As well as this supplementary information, your planned maintenance checklist should also outline the actual steps involved in completing the work. The key to doing that well is to make sure all your information is: 

Clear and concise 

Including too much information in your checklist can be just as problematic as providing too little. The key is to imagine that you are outlining the steps involved for a new maintenance technician to follow. If a step needs a detailed explanation, then use a diagram or video if possible and always be precise. What might be obvious to you, such as an asset having two rather than one evaporator coils, may not be so obvious to a technician who has not worked on that asset before. 

Customizable checklists and instructions

Explains the steps in order 

Your checklist should provide a step-by-step description of the tasks the technician must perform in the order they should complete them. Every step that you include in your checklist must also have a purpose. If it doesn’t, then remove it. Once you have completed the checklist, run it by an experienced maintenance technician to check that you have not missed anything out. 

Updates the information regularly 

A planning maintenance checklist is not something that can stay in place unchanged. You should update it regularly in response to suggested adjustments from field technicians, changes in the location of assets, and when assets have been replaced. 

What are the short-term benefits of planned maintenance? 

Many of the long-term benefits are the result of running a preventive maintenance program over time, but you can see short-term benefits from just starting to set up your program.  

Getting a complete list of all your assets and their current condition  

When it comes to implementation, one of the first steps is creating an accurate, up-to-date asset list.  

But why would this be the first step? It’s because a lot of maintenance departments don’t have one. Even though it’s their job to keep the organization’s assets up and running, the department doesn’t have a definitive asset list. It’s the same as someone asking you to babysit their kids but then not telling you how many kids they have. No matter how hard you try, there’s no way for you to be sure all the kids are safe.  

And you’re creating more than just a simple list of what you have onsite. Part of the process is collecting and organizing the assets’ associated documents, including schematics, OEM manuals, and warranties. Jumping back to our babysitting analogy one last time, your list tells you not only how many kids you’re looking after but also their names, ages, favorite foods, and allergies.  

And with your list, you now know what you have and have a good idea of each asset and piece of equipment’s condition. That’s because you don’t create an asset list sitting behind a desk. To make sure you include all your assets, you need to go around the facility and see what’s out there. And while you’re doing that, you have a chance to give each asset a thorough visual inspection.  

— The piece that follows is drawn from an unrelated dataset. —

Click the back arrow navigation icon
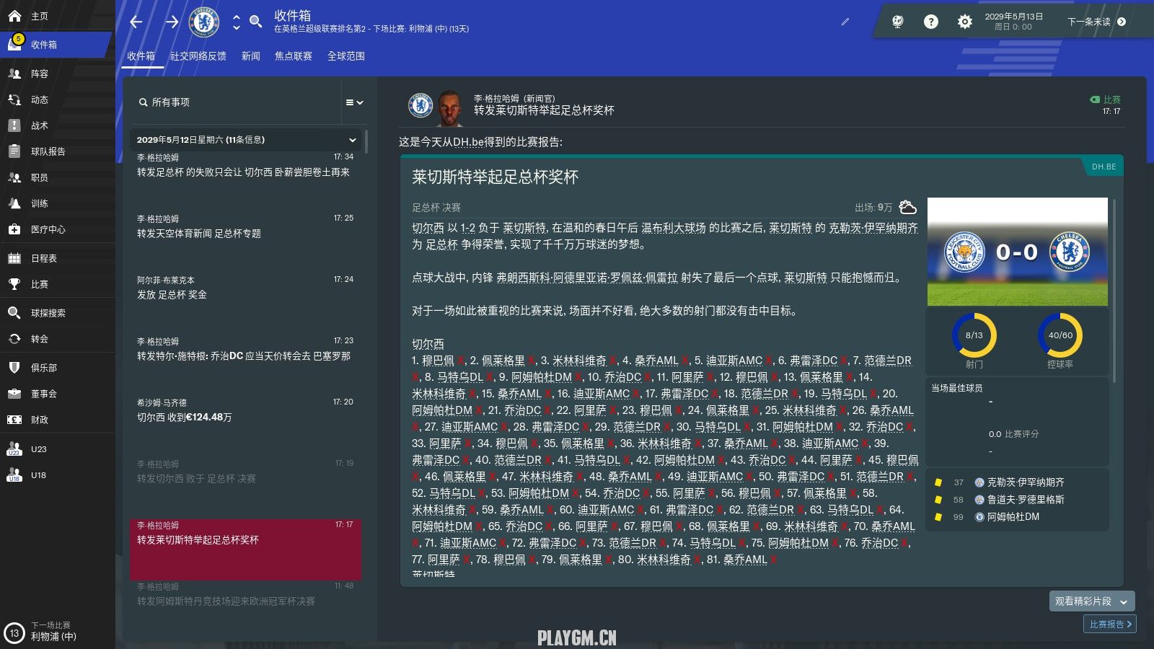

So, one of the first short-term benefits is increased visibility for the maintenance department. Even before you start the program, you better understand how to best organize your department’s roles and responsibilities. Also, by looking closely at each asset, you get a sense of your starting point and the work you need to do.  

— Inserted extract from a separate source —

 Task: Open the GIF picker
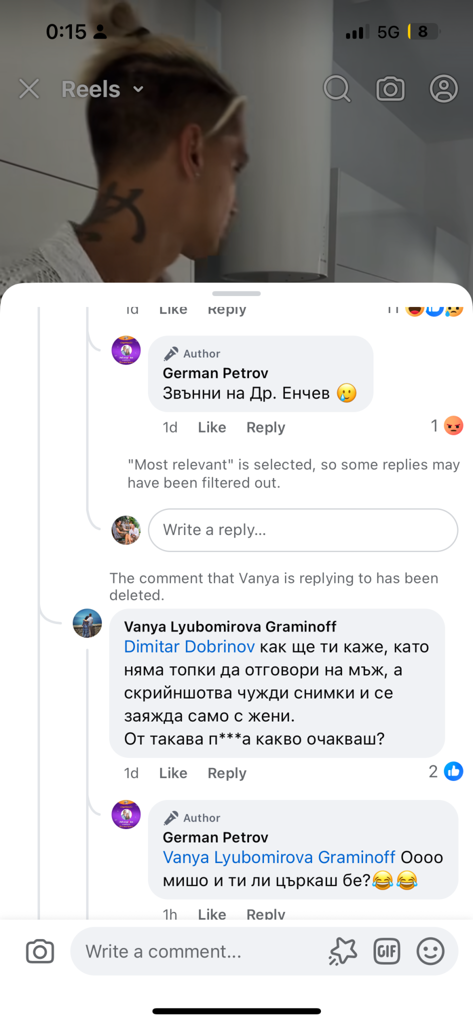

Standardizing maintenance inspections and tasks for each asset  

Once you know what you have, it’s time to sit down and figure out how best to look after it.  

If you don’t have a PM schedule set up, there’s a good chance you don’t have standard practices set up either, which means that every time a tech works on an asset, they’re doing it differently, even if just a bit, then every other tech is doing it.  

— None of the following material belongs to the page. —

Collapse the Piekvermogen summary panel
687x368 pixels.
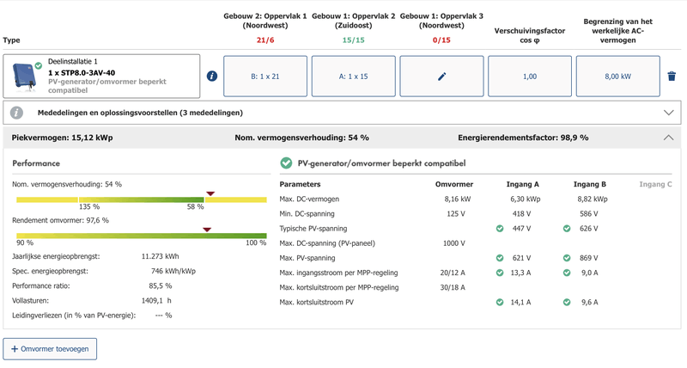(x=669, y=138)
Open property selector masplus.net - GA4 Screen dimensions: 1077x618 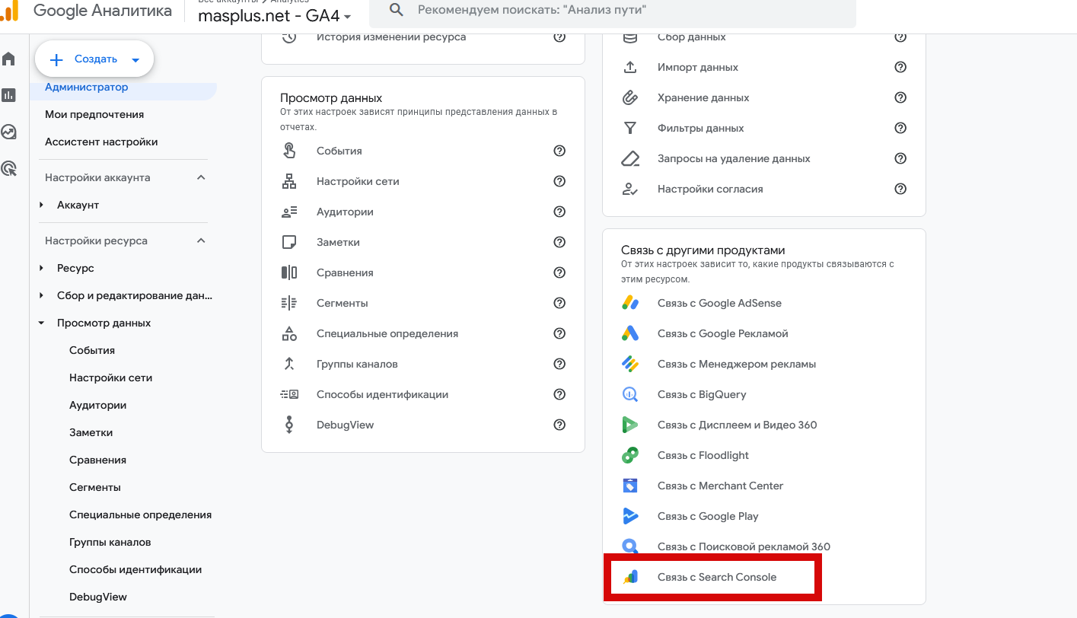pyautogui.click(x=274, y=17)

If every tech does the work differently, then logically, only some of them are doing it correctly. And even if techs do the work differently but are still somehow all close enough to best practices, you just end up with a different problem: when things go wrong, it’s hard to work backward to find out why. When you want to know why your forklift stops working after someone replaced a fan belt, you first must figure out which tech did the work and how they did it.  

When everything is standardized, you know that every tech is doing the work the same way, correctly.  

Better scheduling means fewer headaches, less stress  

Once you have all your assets and their associated inspections and tasks worked out, it’s time to start building your preventive maintenance schedule.  

The instant benefit here is that being able to schedule work makes work less stressful.    

There’s hard science that backs up that common sense. According to a widely reported study, uncertainty is worse than knowing something bad is going to happen. Using a video game rigged to deliver electric shocks when players made mistakes, researchers proved that not knowing if you were getting zapped was more stressful than being sure you were.  

The whole focus of preventive maintenance is scheduling ahead, catching small issues, and fixing them before they have a chance to grow into giant problems. Not only are you dealing with smaller tasks, but you can also see them coming, making them a lot less stressful overall.  

What are the long-term benefits of planned maintenance? 

Getting the program set up delivers plenty of benefits, and once it’s up and running, you can start to see some of the long-term benefits.  

Optimizing Tribal Knowledge Transfer within the Maintenance Department

This one is closely related to the short-term benefit of standardizing maintenance inspections and tasks for each asset.  

One of the big problems maintenance departments face is key person risk. The basic idea is that it’s risky to have important information, procedures, and processes locked up in one person’s head. If you lose them through transfer, promotion, or retirement, all that critical know-how walks right out the door with them.  

The way to avoid this risk is through knowledge transfer. In the past, trades did this through both formal and informal apprenticeships, where senior techs paired up with junior ones to pass along their experience.  

Modern preventive maintenance management software provides an alternative solution. Senior techs can help the department create PMs packed with their hard-won know-how, including:  

  • Step-by-step instructions  
  • Customizable checklists  
  • Digital images and schematics  

Once the information is in the software, everyone on the maintenance team can instantly access it using any Internet-connected device.  

Better inventory control  

As soon as you know when techs are going to complete a PM, you also know exactly when you need the associated MRO inventory.  

Automatic assignments

Instead of wasting money on rush deliveries because an asset is down and you need the parts right away, you can switch to a new inventory control model, where everything is set up so that parts arrive just before the team needs them, saving you money on both shipping and carrying costs.  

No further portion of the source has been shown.